The first term of Eq. (9) will result in the lateral offset of defocus image, which is used to calculate the LED deviation in the proposed method. The second and third terms will make the quality of LR image degrade, which contribute little to the offset, so we take no account of them and derive the relationship between the defocus and focus images as

(11)$$\begin{array}{c} I_{m,n,d}^c(x^{\prime},y^{\prime}) = I_{m,n}^c(x^{\prime} + \Delta x{^{\prime}_{m,n}},y^{\prime} + \Delta y{^{\prime}_{m,n}}),\\ \Delta x{^{\prime}_{m,n}} = A{z_d}\frac{{{u_{m,n}}}}{{{w_{m,n}}}},\\ \Delta y{^{\prime}_{m,n}} = A{z_d}\frac{{{v_{m,n}}}}{{{w_{m,n}}}}, \end{array}$$

where $\Delta x{^{\prime}_{m,n}}$ and $\Delta y{^{\prime}_{m,n}}$ are the offsets along the $x^{\prime}$ and $y^{\prime}$ directions, respectively. Since both A and z_d are constants in a fixed system, the offset relies entirely on ${u_{m,n}}$ and ${v_{m,n}}$, which means the illumination direction of each LED element can be obtained by calculating the offset.

2.3 Correction strategy

The process of pdcFPM is shown in Fig. 3. Firstly, we adjust the sample to the focus position with the focusing knob of the microscopic platform shown in Fig. 2(a), then turn on LED_0,0 and capture the corresponding LR image as the reference.
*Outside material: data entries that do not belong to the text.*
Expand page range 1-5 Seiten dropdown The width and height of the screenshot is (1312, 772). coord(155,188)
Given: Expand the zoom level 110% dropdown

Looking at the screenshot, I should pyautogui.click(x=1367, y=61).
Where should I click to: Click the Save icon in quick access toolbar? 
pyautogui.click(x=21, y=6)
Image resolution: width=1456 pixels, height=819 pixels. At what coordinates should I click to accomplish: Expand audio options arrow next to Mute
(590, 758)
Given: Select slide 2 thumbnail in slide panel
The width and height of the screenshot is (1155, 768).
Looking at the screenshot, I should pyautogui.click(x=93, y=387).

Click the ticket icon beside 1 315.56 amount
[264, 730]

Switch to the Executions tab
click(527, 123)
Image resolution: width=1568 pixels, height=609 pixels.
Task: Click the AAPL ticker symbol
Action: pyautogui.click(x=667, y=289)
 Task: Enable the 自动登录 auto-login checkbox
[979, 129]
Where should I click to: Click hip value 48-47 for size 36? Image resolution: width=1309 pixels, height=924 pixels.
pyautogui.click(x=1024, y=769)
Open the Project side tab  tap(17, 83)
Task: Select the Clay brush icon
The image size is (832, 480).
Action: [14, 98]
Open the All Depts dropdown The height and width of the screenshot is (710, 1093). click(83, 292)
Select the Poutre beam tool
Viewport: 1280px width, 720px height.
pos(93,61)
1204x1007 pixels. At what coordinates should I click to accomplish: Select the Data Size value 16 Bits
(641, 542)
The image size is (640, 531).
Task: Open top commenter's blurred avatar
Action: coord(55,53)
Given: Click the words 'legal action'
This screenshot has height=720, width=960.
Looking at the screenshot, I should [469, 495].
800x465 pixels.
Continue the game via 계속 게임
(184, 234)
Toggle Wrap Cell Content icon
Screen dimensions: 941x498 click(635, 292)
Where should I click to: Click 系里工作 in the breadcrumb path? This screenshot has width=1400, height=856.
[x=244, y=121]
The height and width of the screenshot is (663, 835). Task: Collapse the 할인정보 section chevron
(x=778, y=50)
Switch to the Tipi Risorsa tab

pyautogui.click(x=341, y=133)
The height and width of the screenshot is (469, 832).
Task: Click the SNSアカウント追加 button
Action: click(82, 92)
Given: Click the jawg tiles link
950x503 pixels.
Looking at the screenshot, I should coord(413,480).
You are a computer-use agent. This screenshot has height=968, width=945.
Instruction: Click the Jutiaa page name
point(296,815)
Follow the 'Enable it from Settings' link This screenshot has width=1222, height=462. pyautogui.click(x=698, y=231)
The criteria for in-focus in an FPM system can be easily accomplished by turning on symmetrically positioned two LEDs and checking whether there is lateral movement of the feature in the images. If the sample is in the focus position, the feature of the images will have no shift because the corresponding z_d in Eq. (9) is zero.

Fig. 3. Block diagram of pdcFPM strategy.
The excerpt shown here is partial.